The COVID-19 global pandemic and the ensuing lockdown have severely impacted the hospitality sector. In 2019, the tourism industry contributed around 9 percent of India’s GDP and generated 87.5 million jobs which are about 12.75 percent of total employment of 2018-19, according to the World Travel and Tourism Council (WTTC).
The global economy is going through the deepest recession in decades.
India’s hospitality sector is facing its biggest crisis ever. Revenue per available room (RevPAR), one of the key performance indicators for the hospitality industry, has seen a drop of 18.5% in Q1 2020 over the same period last year.
May 2020 experienced an occupancy decline of 77% over the same time last year. As per estimates, occupancy for branded hotels in 2020 is set to decline by about 20% over 2019 and average daily rate (ADR) by more than 8%.
The combined impact of occupancy and ADR would reflect on RevPAR which is expected to decline by more than 30% over 2019. The other segments of revenue for hotels like food and beverages, banquets, spas would also see a significant decline over 2019.
The steep decline in total revenue added up with fixed operating expenses and debt servicing has added to the woes of the hospitality sector. The magnitude of the impact is far-reaching and devastating with layoffs job losses and pay cuts becoming a new normal.
The coming months would also witness mounting credit distress for several hospitality companies resulting in a possibility of bankruptcy. The outstanding loans attached to hotel real estate are estimated at Rs. 50,000 crores, according to Hotelivate.

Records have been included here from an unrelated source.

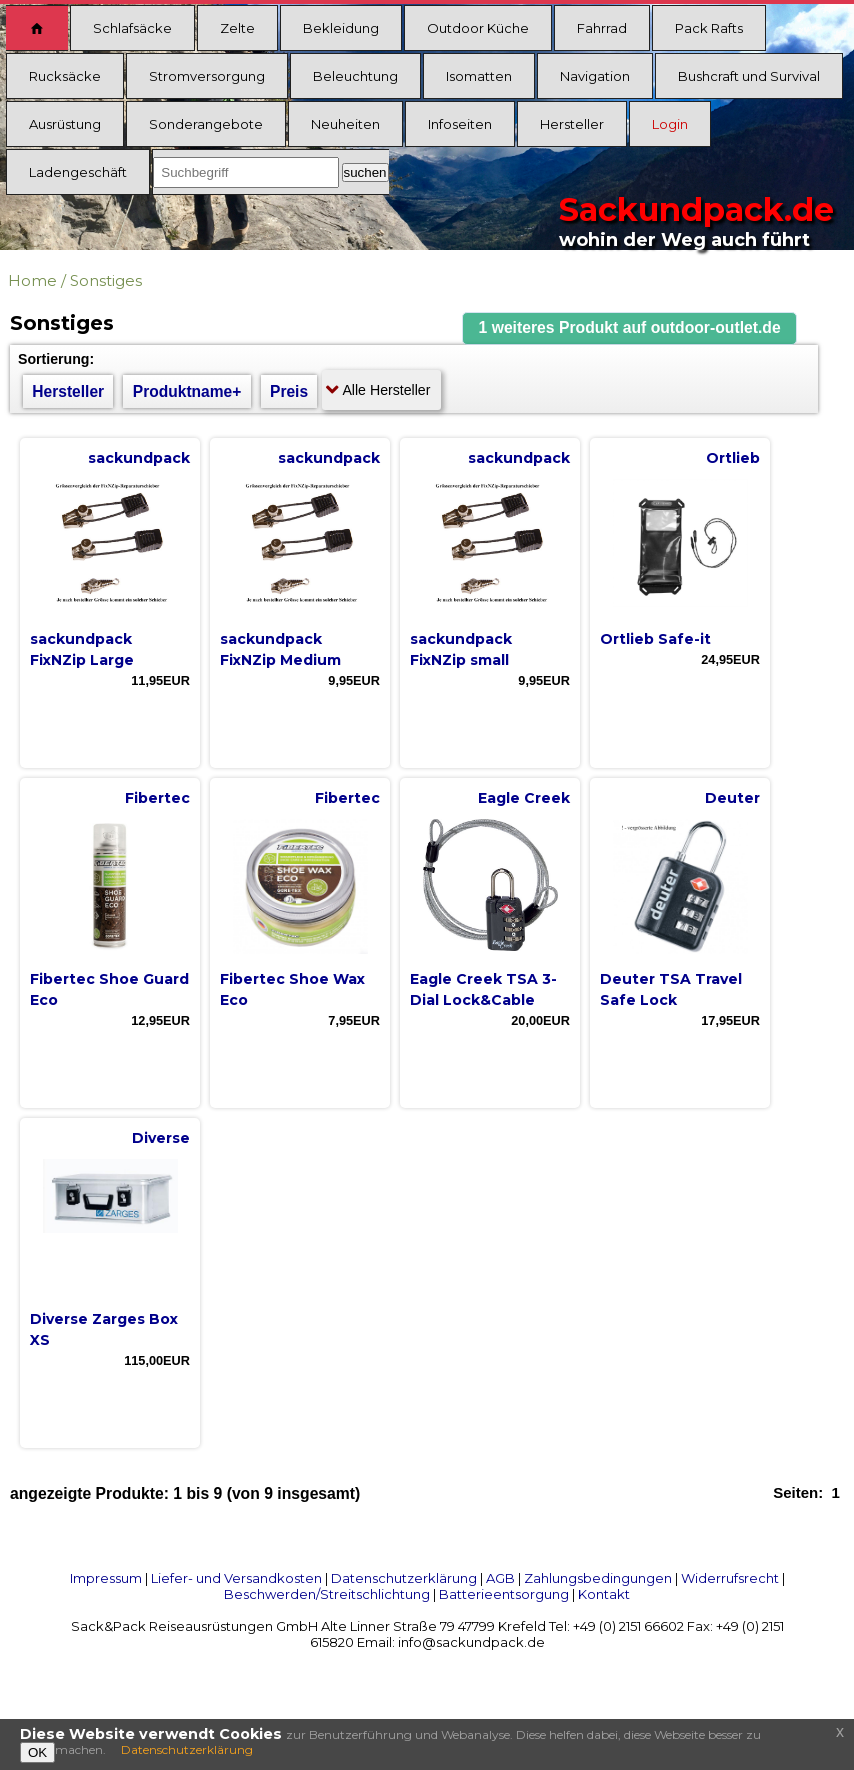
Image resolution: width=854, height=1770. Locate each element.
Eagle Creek (524, 798)
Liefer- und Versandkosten (236, 1578)
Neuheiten (345, 124)
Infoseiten (460, 124)
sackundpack (139, 458)
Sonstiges (106, 280)
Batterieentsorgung (504, 1594)
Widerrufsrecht (730, 1578)
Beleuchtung (355, 76)
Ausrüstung (65, 124)
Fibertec (157, 798)
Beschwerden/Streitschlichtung (327, 1594)
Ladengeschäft (78, 172)
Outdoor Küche (478, 28)
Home (32, 280)
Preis (289, 391)
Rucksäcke (65, 76)
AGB (500, 1578)
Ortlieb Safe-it (655, 639)
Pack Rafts (709, 28)
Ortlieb (733, 458)
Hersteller (572, 124)
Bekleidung (341, 28)
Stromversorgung (207, 76)
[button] (630, 328)
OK (37, 1752)
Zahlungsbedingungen (598, 1578)
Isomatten (479, 76)
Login (670, 124)
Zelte (237, 28)
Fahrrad (602, 28)
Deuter (732, 798)
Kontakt (604, 1594)
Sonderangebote (206, 124)
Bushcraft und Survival (749, 76)
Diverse (161, 1138)
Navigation (595, 76)
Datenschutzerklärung (404, 1578)
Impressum (106, 1578)
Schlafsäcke (132, 28)
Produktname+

Weak business outlook and high fixed operating costs pose a serious challenge for servicing of loans. Defaults and loans turning bad are to be expected.
Covid-19 Unlock 1 allowed opening up of hotels outside the containment zones from June 8 with strict safety guidelines and standard operating procedures (SOPs) which was a relief after 75 days of lockdown. However, in this era, hospitality sector version 2.0 is going to be very different with the new normal being social distancing, minimal physical contact, wearing of masks, face cover, PPE kit, and high level of hand hygiene.
International tourism and business travel would be a thing of the past until the time coronavirus is eradicated globally. The hospitality industry would have a high dependency on the domestic market and need to win customer's confidence and assurance with the hotel’s safety and hygiene standards.
Hotels need to make higher usage of technology to enable contactless servicing of customers. Contactless check-in like mobile app-based self-check-in and check-out is set to become a norm. At restaurants, a digital menu based on a QR code will be acceptable. Takeaways and home deliveries will be the way for the survival of the food beverage business. Innovation and digitalization will be imperative for businesses to function.
Reduced operational capacity and increased operating costs due to heightened safety and hygiene standards are some of the challenges forthcoming for hotels reopening post lockdown. For example, in Maharashtra hotels are allowed to operate at 33% capacity subject to adherence to social distancing and hygiene guidelines.
The hospitality sector is restarting with a very advanced level of hygiene standards, infectious disease prevention programs, and care. All this would (perhaps) reassure the guests about their safety and well-being. Companies would be required to do write-downs in business during the current fiscal. Impairment provisions need to be created which would reduce profits drastically.